Version-Release number of selected component (if applicable):
tendrl-ansible-1.5.3-2.el7rhgs.noarch
tendrl-commons-1.5.3-1.el7rhgs.noarch
tendrl-api-1.5.3-2.el7rhgs.noarch
tendrl-notifier-1.5.3-1.el7rhgs.noarch
tendrl-selinux-1.5.3-2.el7rhgs.noarch
tendrl-node-agent-1.5.3-3.el7rhgs.noarch
tendrl-ui-1.5.3-2.el7rhgs.noarch
tendrl-grafana-plugins-1.5.3-2.el7rhgs.noarch
tendrl-monitoring-integration-1.5.3-2.el7rhgs.noarch
tendrl-grafana-selinux-1.5.3-2.el7rhgs.noarch
tendrl-api-httpd-1.5.3-2.el7rhgs.noarch
glusterfs-3.8.4-48.el7rhgs.x86_64

How reproducible:
Not sure. 60%

Steps to Reproduce:
1. Import cluster with volume
2. Restart all machines.
3. Mount the volume and add some files.
4. Remove some file directly from disk. (I tried to break it, so I would see some errors in chart)
5. Run `journalctl -u collectd --no-pager` and look at the output for errors.
6. Open Hosts dashboard and look at Errors Per Second.

Actual results:
I have log for collectd full of errors but in Errors Per Second are shown no errors for all the time it runs.

Expected results:
I think that errors on collectd machines should be reported in UI. Maybe there should be tooltip describing what is reported.

Additional info:
Also bug https://bugzilla.redhat.com/show_bug.cgi?id=1508041 seems to appear.
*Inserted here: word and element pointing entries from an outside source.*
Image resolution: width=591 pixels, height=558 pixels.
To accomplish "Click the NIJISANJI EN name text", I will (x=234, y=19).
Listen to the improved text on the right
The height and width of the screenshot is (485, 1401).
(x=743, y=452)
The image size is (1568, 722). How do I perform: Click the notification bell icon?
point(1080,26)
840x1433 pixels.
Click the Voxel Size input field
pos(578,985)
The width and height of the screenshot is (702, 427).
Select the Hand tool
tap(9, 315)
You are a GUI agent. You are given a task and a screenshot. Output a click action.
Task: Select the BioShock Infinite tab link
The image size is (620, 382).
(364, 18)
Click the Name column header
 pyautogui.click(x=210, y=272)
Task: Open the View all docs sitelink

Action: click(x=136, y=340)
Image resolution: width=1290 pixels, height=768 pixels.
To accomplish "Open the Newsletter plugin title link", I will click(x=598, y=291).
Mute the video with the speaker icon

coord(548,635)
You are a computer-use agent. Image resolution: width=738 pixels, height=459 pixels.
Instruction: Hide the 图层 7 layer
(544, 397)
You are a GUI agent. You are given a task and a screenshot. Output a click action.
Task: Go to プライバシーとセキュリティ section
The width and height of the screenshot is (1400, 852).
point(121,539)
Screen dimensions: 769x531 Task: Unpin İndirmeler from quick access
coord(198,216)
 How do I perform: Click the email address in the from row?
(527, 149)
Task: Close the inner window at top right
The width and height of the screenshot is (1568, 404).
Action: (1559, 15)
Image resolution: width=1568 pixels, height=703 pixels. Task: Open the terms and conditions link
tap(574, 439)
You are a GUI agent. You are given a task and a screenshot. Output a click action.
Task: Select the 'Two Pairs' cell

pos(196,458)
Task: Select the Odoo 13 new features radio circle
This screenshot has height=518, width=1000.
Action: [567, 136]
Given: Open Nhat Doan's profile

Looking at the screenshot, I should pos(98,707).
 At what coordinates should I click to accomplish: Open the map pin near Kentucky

Comment 1 Filip Balák 2017-11-06 09:15:54 UTC
Created attachment 1348484 [details]
Errors Per Second panel

Comment 2 Nishanth Thomas 2017-11-07 09:08:27 UTC
Ideally this is something which needs to be taken care as part of the integration with common logging. Also some parts this can be addressed by doing service level monitoring in tendrl. Ankush will be filing a upstream issue and link it here. 

This is an enhancement, take up later in a future release

Comment 3 Petr Penicka 2017-11-08 13:39:14 UTC
Triage Nov 8: QE agrees this can be postponed to next release.